Although The Code Book is informative, thought-provoking, entertaining and generally very approachable, it is not intended to be a well-rounded introduction to PKI and other encryption technologies, and it sometimes gets into mathematical concepts (prime numbers, functions) that may put some readers off. As noted above, Singh is not particularly interested in the practical side of implementing technologies. Regarding PKI, for example, Singh only briefly addresses the question of how Alice can be sure she has found the public key that truly belongs to Bob, and not another key falsely published by someone pretending to be Bob. This question is very important in practical applications such as e-commerce, and the common solution is for individuals to be certified by a certificate authority (CA). A CA is a widely trusted entity that takes on the responsibility of verifying a person's identity and then publishing an electronic certificate that contains both the individual's public key and the CA's unique digital signature. If CAs can be trusted, then everyone can rely on the certificates they provide to locate a valid public key for any individual they wish to communicate with securely. Who will take on these CA responsibilities, how we decide which CAs we can trust and other practical issues that could compromise the ultimate success of the promising PKI technology are largely ignored by Singh.

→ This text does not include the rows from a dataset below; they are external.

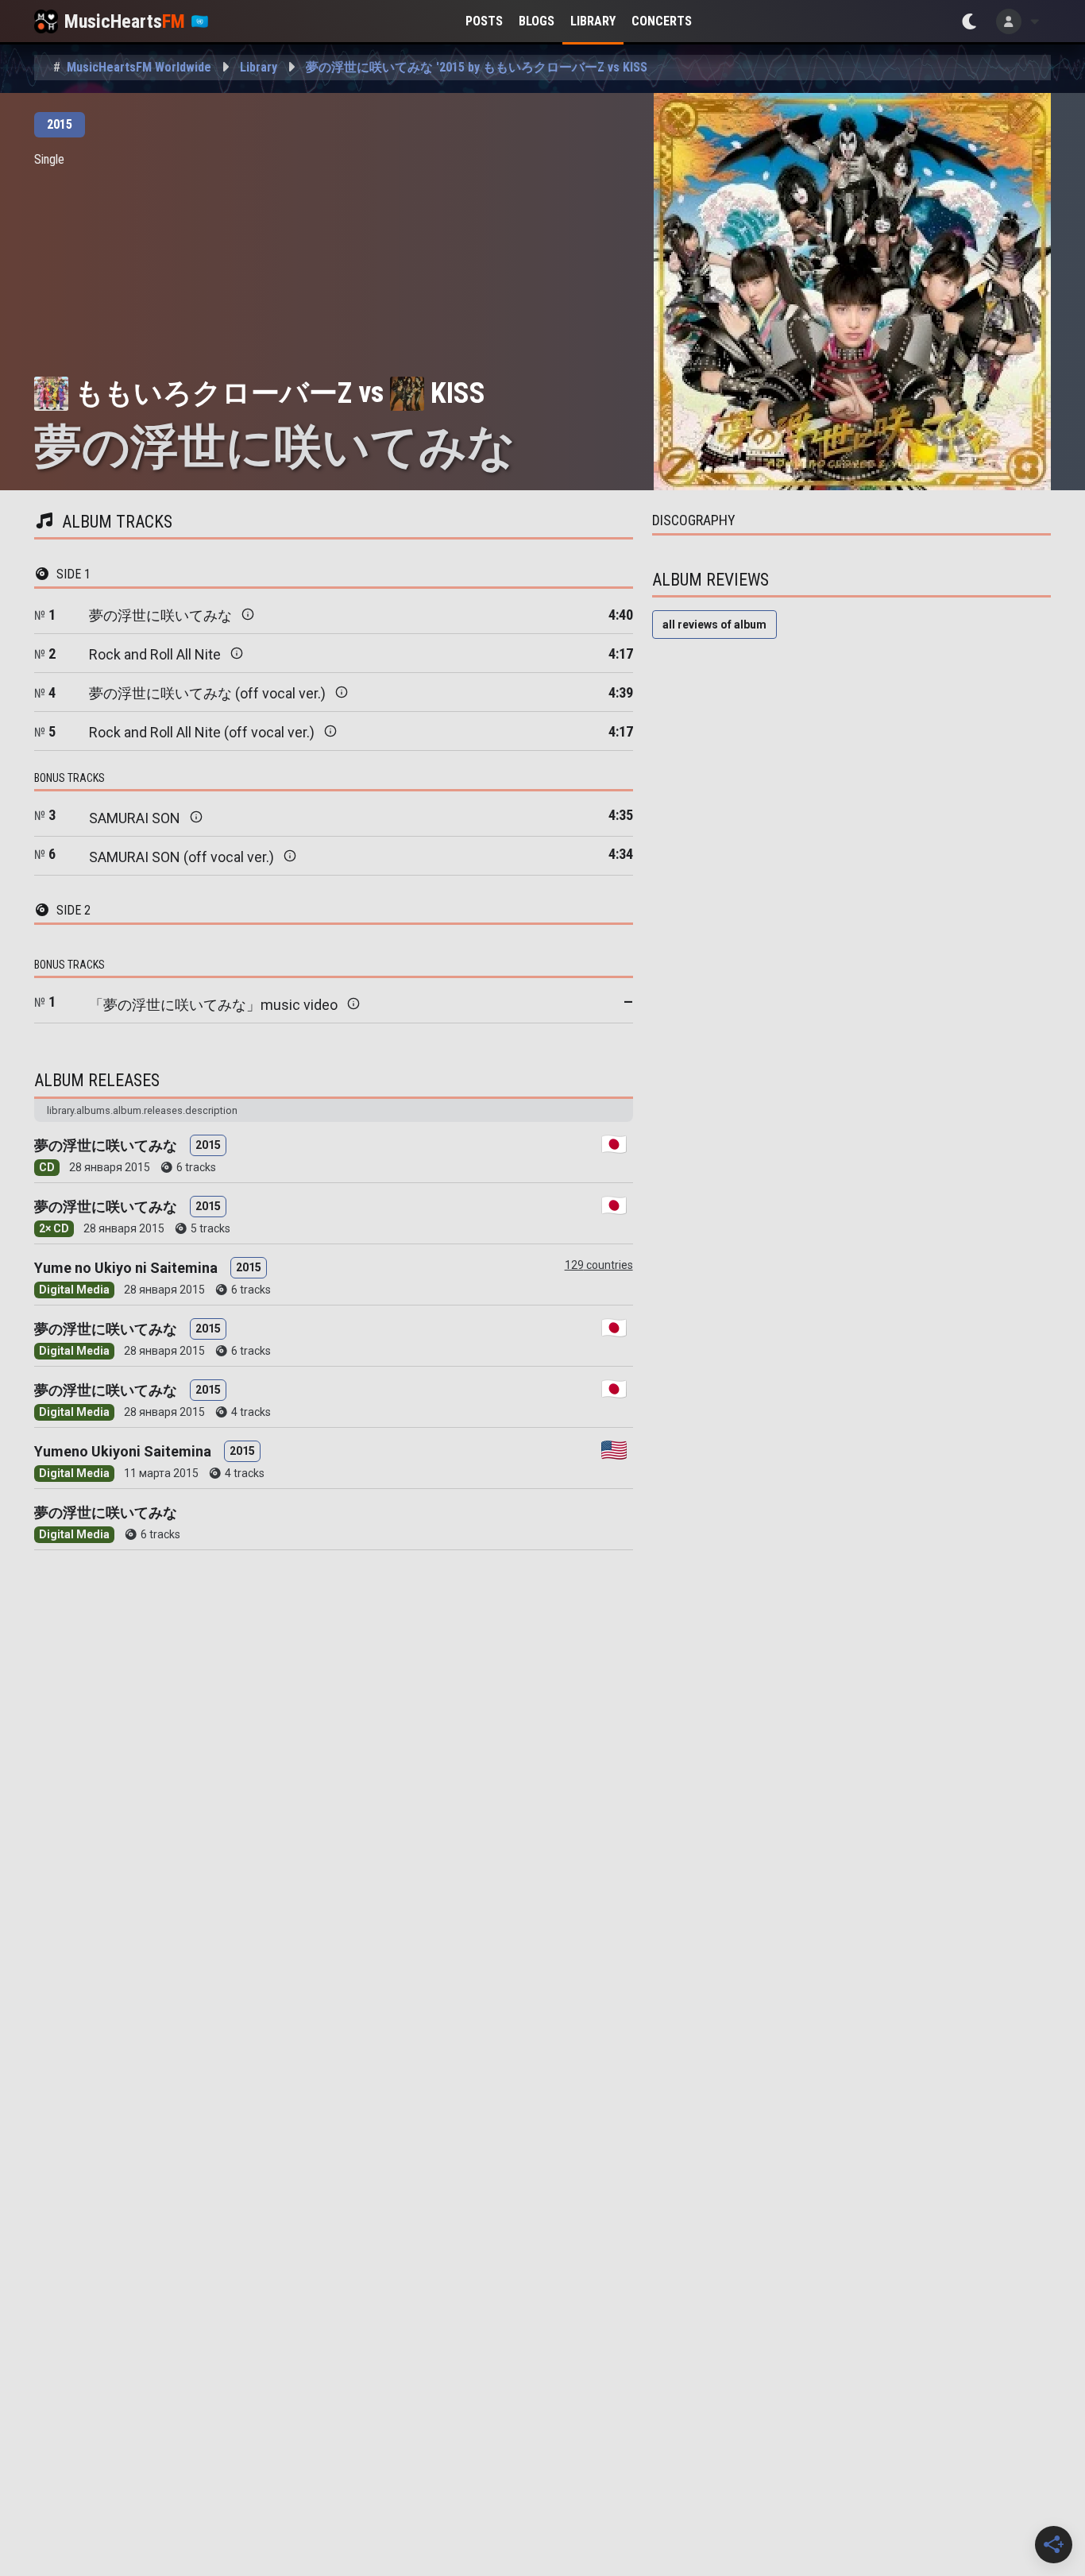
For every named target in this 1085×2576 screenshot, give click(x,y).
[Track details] (248, 614)
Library (593, 21)
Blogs (536, 21)
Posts (484, 21)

Similarly, he more or less assumes that individuals can easily keep their private key safe and still remember it when they need it. In fact, private keys are very long numbers that are impractical to remember or type, so they essentially have to be stored in an electronic medium such as a computer disk or a smart chip. Once stored, they become vulnerable to digital or physical theft, and bankers and other new certificate owners need to understand those vulnerabilities and how to manage them. Such practical matters are simply not in the scope of The Code Book, and readers will have to look elsewhere to fill these gaps. Nonetheless, Singh's talent for making complicated topics interesting makes The Code Book a good introduction to encryption, PKI and many related policy and business issues.